**Problem**
Your output should consist solely of the lines from the one holding "Screen dimensions: 1568x751" to the end of the records below, inclusive, reproduced exactly and free of pictures.

[Collection entries]
◆ ◆ ◆ ◆ ◆ ◆ ◆

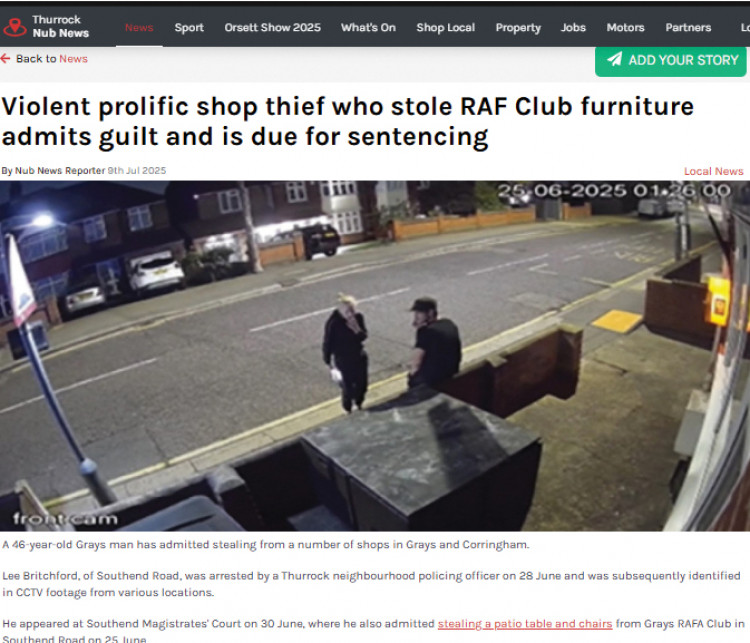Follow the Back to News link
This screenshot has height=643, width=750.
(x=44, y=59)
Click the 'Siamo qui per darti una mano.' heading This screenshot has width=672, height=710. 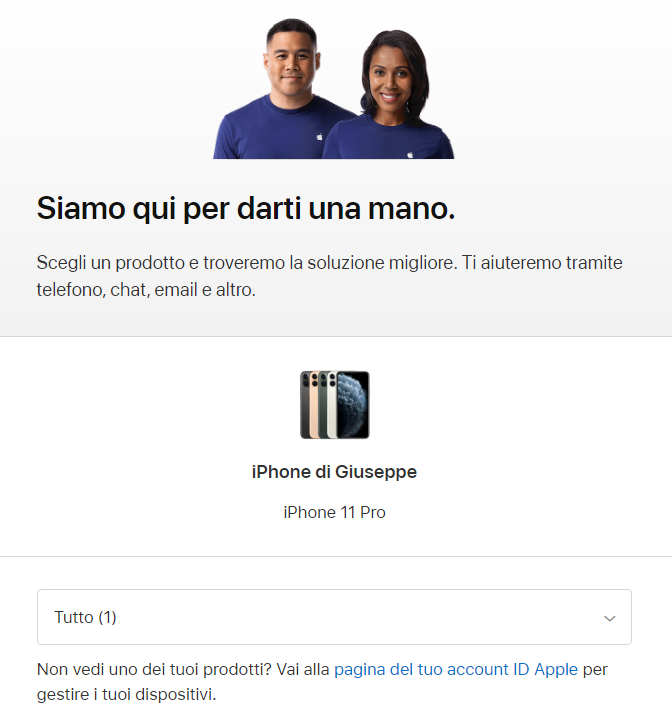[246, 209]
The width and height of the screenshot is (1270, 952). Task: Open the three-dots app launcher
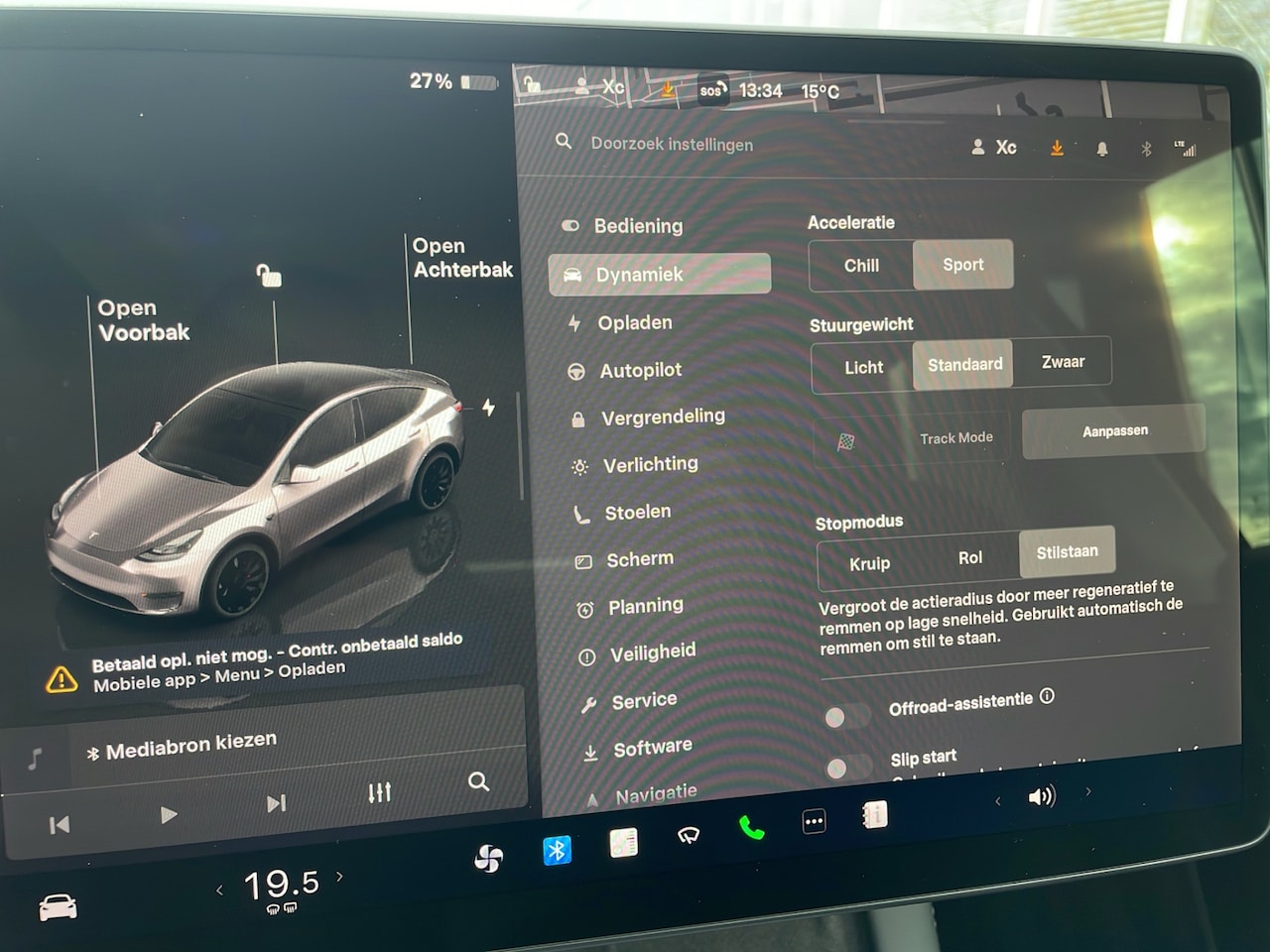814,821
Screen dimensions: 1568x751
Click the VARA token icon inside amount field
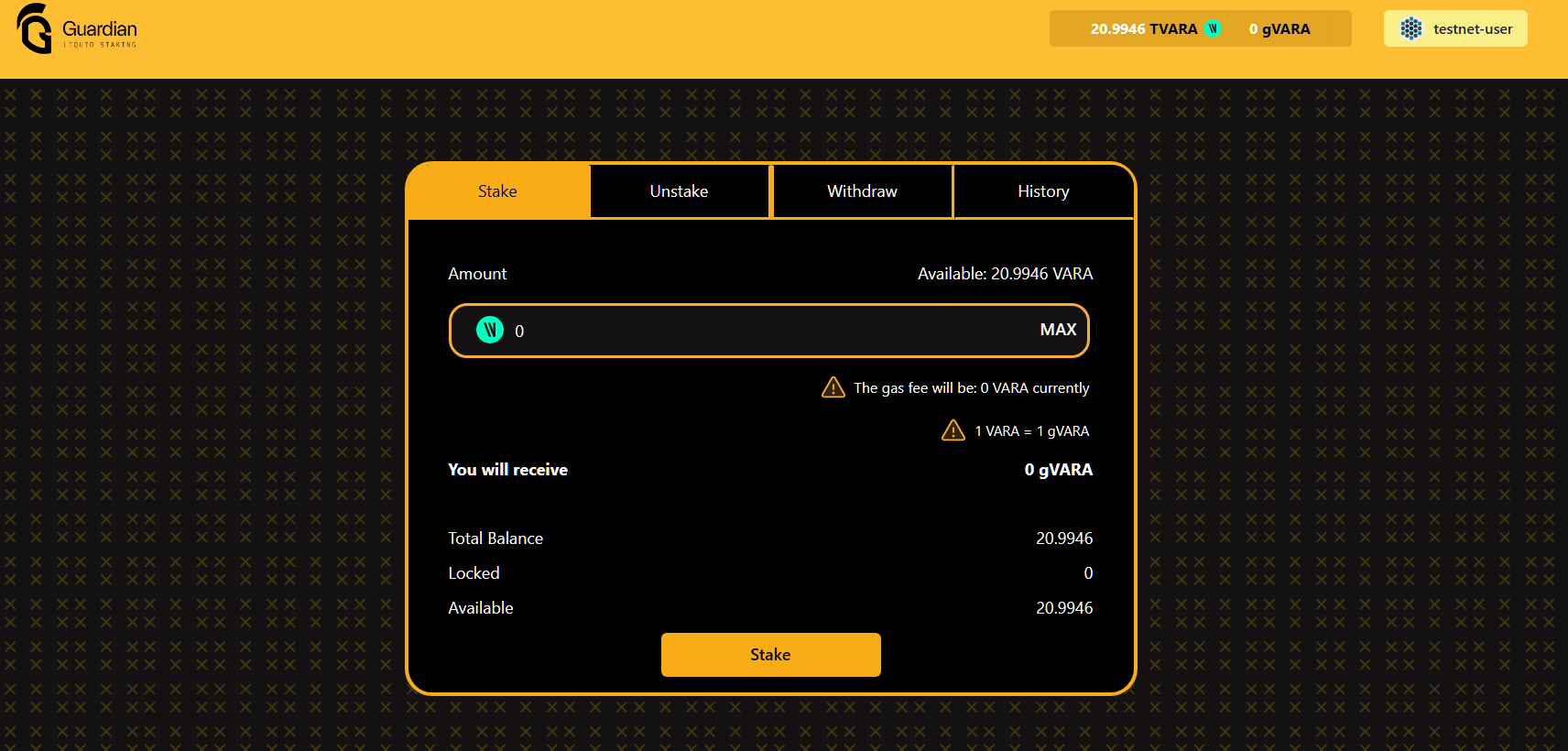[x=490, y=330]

◆ ◆ ◆ ◆ ◆ ◆ ◆

**Exercise output**
Screen dimensions: 1568x751
Click the VARA token icon inside amount field
[x=490, y=330]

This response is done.